# Dirac delta function and correlation functions

Saying that $\delta(0) = 0$ is completely non-sensical since the Dirac delta function is not a function to begin with. When we physicists write $$\int \delta(x)f(x) \mathrm{d}x = f(0) \tag{1}$$ when that's all the "definition" of the delta "function" you actually need. Formally, the $\delta$ function is a tempered distribution, something that assigns numbers to test functions. The "integral notation" eq. (1) is just a mnemonic because in many respects this assignment "behaves like an integral", e.g. it obeys a variant of integration by parts. The formal definition of the delta "function" is just $f\mapsto \delta[f] = f(0)$ where you are already notationally prohibited from trying to feed a position like $x=0$ as $\delta(0)$ to it.

While it is true that one can represent the $\delta$ function as the limit of certain other functions (these are called nascent delta functions), this limit is not taken in the space of functions, but in the space of distributions, so the result is not a function. I do not have access to the specific article you are reading, but in general, manipulating the value of the delta function at specific points does not make any rigorous sense. As so often in physics, this does not necessarily mean the result obtained is wrong, but it should be proven by other means in order to trust it.

In addition to the correct mathematical interpretation appearing in the other answer by ACuriousMind, perhaps a good physically minded viewpoint is to observe that objects like $\delta(t)$ have always to be interpreted in the sense of the average value, using some smearing or averaging function (in QFT we use the same interpretation regarding field operators).

If you would like to know how $\delta(t)$ is made in a neighborhood of a point $t_0$, you should use a function $f$ concentrated in that neighborhood of $t_0$. The only information you may obtain is the integral $\int \delta(t)f(t) dt$. This way you see that the integral is non zero only if the neighborhood where $f$ does not vanish includes $t=0$, in this sense $\delta(t)$ is concentrated around $t=0$. A more precise shape of $\delta(t)$ is unaccessible.

As a matter of fact this is the way several practical instruments work, computing some sort of average values around a precise (though directly unaccessible) value $t_0$.

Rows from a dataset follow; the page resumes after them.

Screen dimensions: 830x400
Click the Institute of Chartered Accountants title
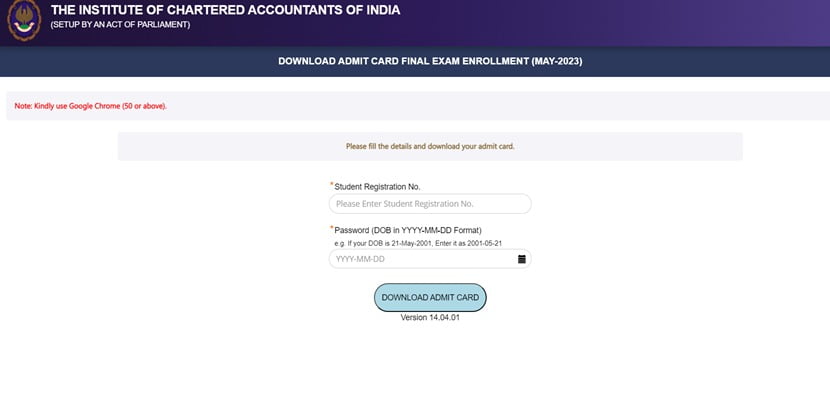pos(210,11)
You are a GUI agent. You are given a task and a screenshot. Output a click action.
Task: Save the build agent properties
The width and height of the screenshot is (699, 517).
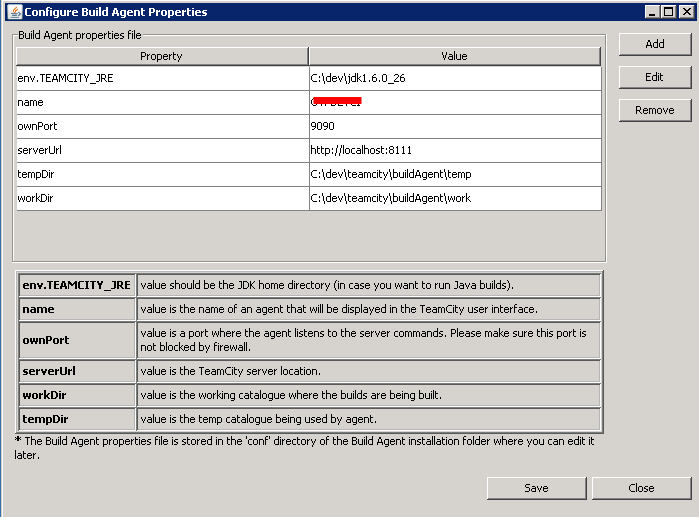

The white noise correlation has to be interpreted within the same framework. To check the correlation you should use an averaging function $f(t,t')$ describing the sensibility of your instrument. What you can see/measure is $$\int \langle \zeta(t) \zeta(t^\prime )\rangle f(t,t') dtdt'$$ If the correlation is the white noise one, the integral vanishes as soon as $f(t,t) = 0$.

Adopting this approach, every question regarding the locally precise shape of $\delta$ is meaningless.